### REQUIREMENT
Starting with the row that contains "Open KOKOBOP Official profile avatar at top" and going on through the end of the rows, write those lines out again with "avatar" swapped for "icon" and nothing else altered. Omit the pictures from your answer.

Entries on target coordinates
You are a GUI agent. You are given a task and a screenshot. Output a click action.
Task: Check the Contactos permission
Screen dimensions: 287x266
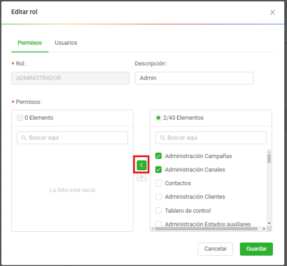(158, 183)
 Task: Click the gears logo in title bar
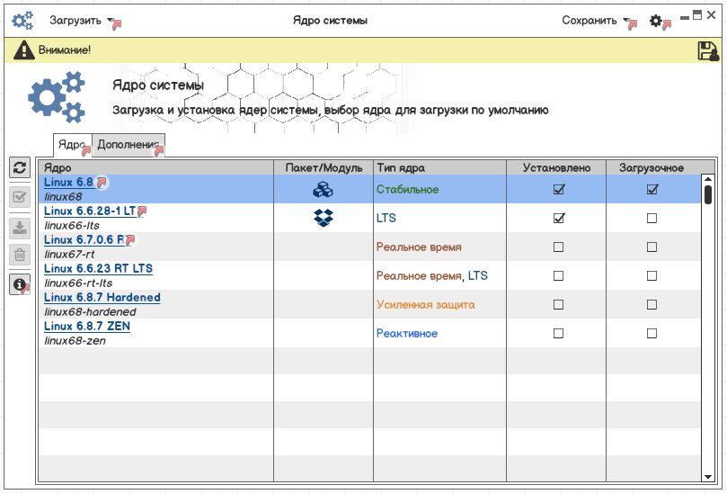pos(22,21)
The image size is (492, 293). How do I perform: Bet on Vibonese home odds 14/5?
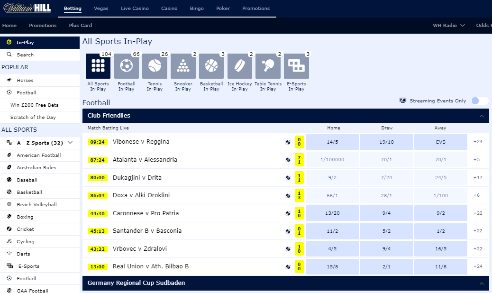tap(332, 142)
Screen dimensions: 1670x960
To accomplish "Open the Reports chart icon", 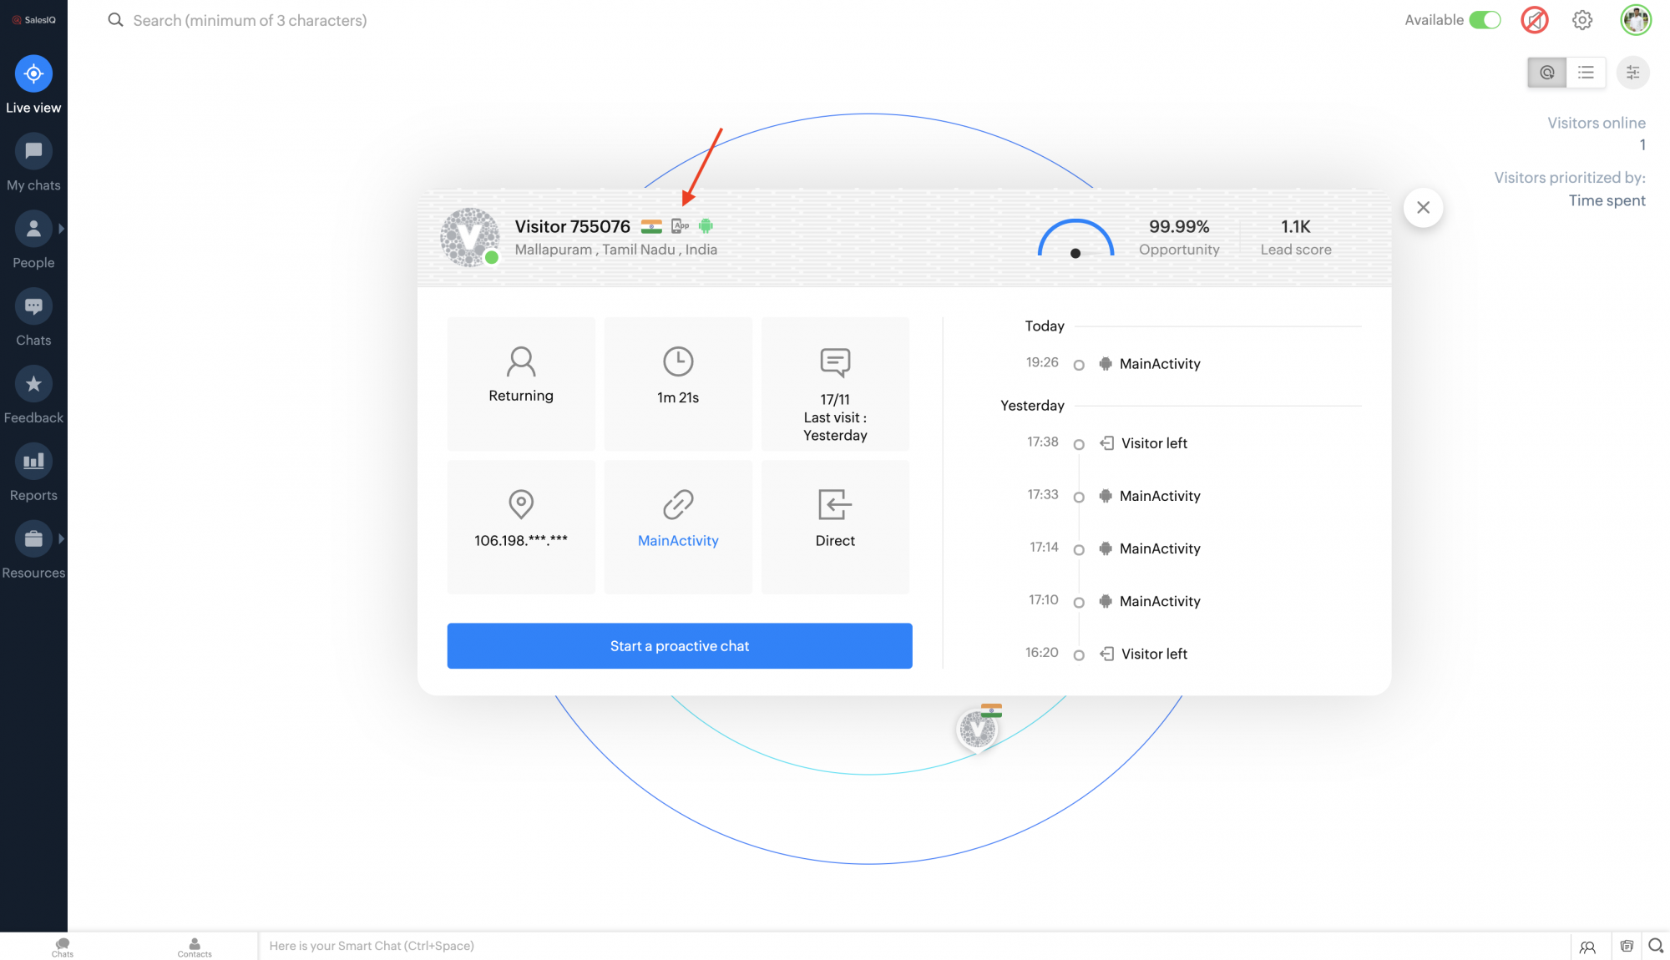I will pyautogui.click(x=33, y=462).
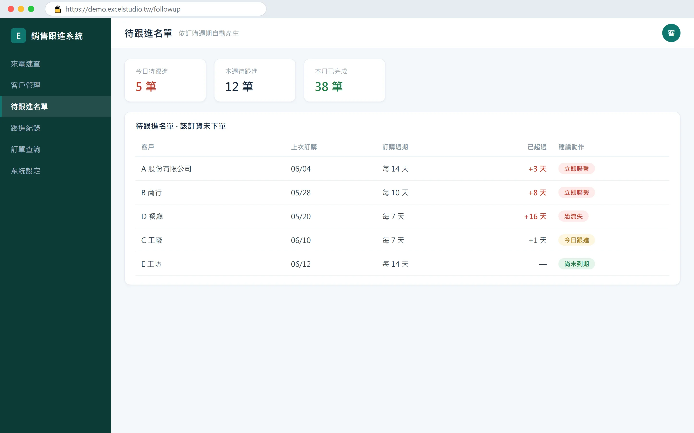Click 尚未到期 badge for E 工坊
The image size is (694, 433).
tap(576, 264)
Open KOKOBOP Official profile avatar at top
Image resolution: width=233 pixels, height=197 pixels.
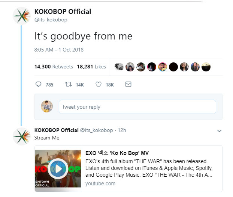tap(22, 16)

### TASK SOLUTION
Open KOKOBOP Official profile icon at top
Image resolution: width=233 pixels, height=197 pixels.
tap(22, 16)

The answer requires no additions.